TASK TO CARRY OUT: Starting at the line that contains "The image size is (555, 490).", quote every line through the end of the entries, word for word, skipping the pictures.

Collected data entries

----------

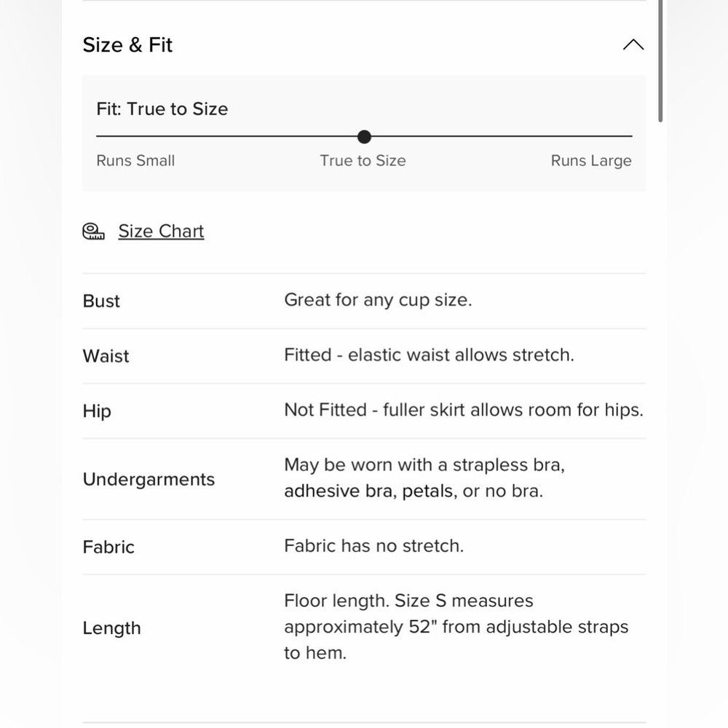The image size is (728, 728).
Task: Click elastic waist allows stretch description
Action: 429,355
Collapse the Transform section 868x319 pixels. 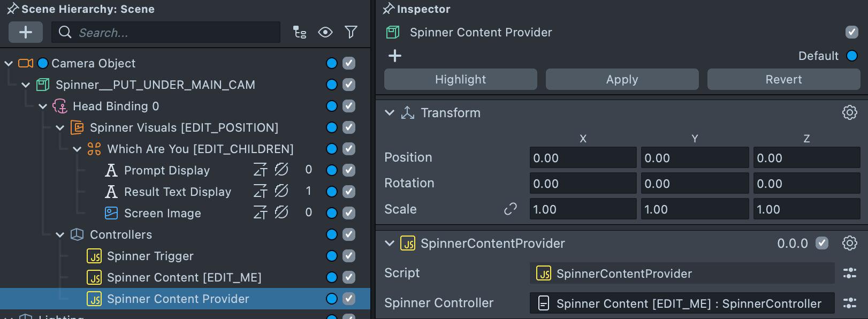(390, 112)
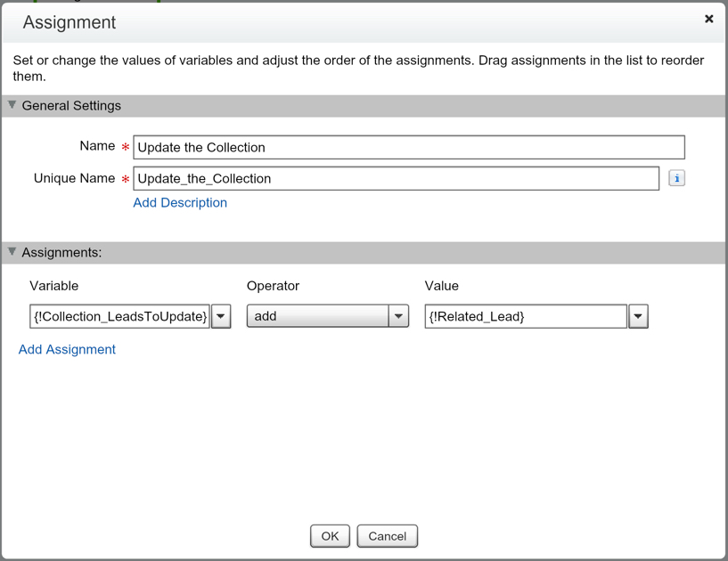Click the Collection_LeadsToUpdate variable field
728x561 pixels.
click(119, 316)
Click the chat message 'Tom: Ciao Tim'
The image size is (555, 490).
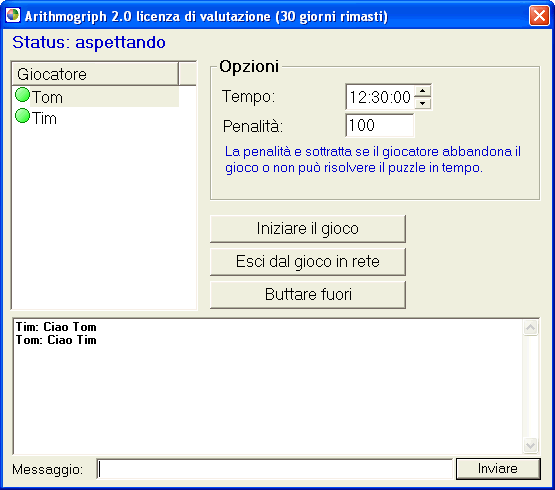point(56,340)
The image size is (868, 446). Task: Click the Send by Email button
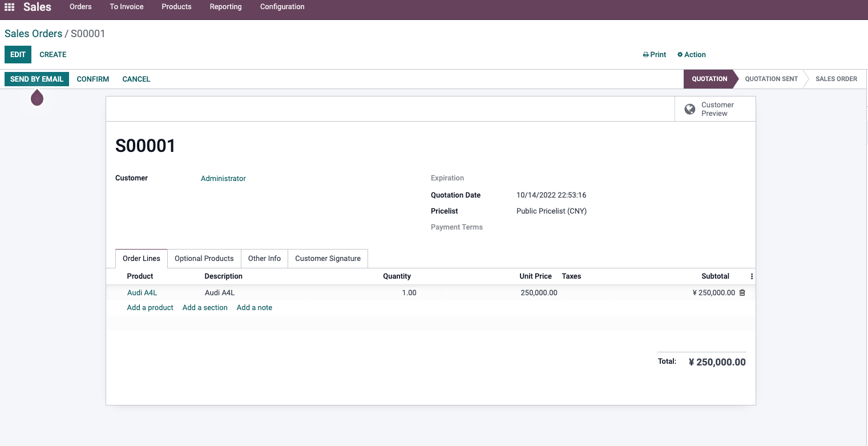(x=37, y=79)
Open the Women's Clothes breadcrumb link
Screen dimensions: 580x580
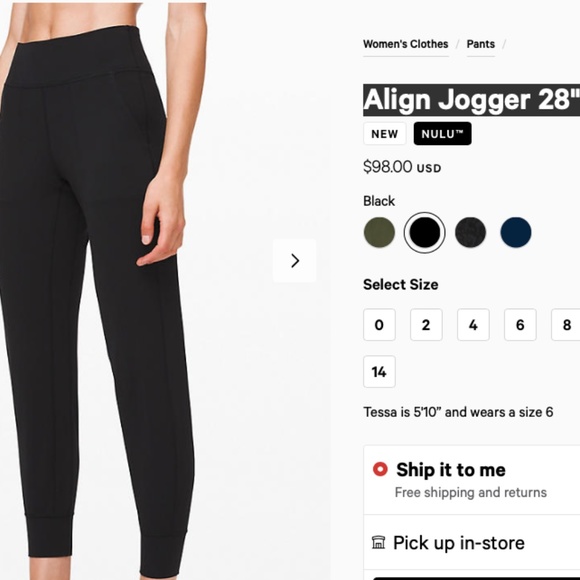tap(406, 44)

----------

YOUR RESPONSE:
The image size is (555, 490).
point(56,340)
The image size is (868, 446). Task: Click the Send by Email button
(x=37, y=79)
Open the Women's Clothes breadcrumb link
Screen dimensions: 580x580
tap(406, 44)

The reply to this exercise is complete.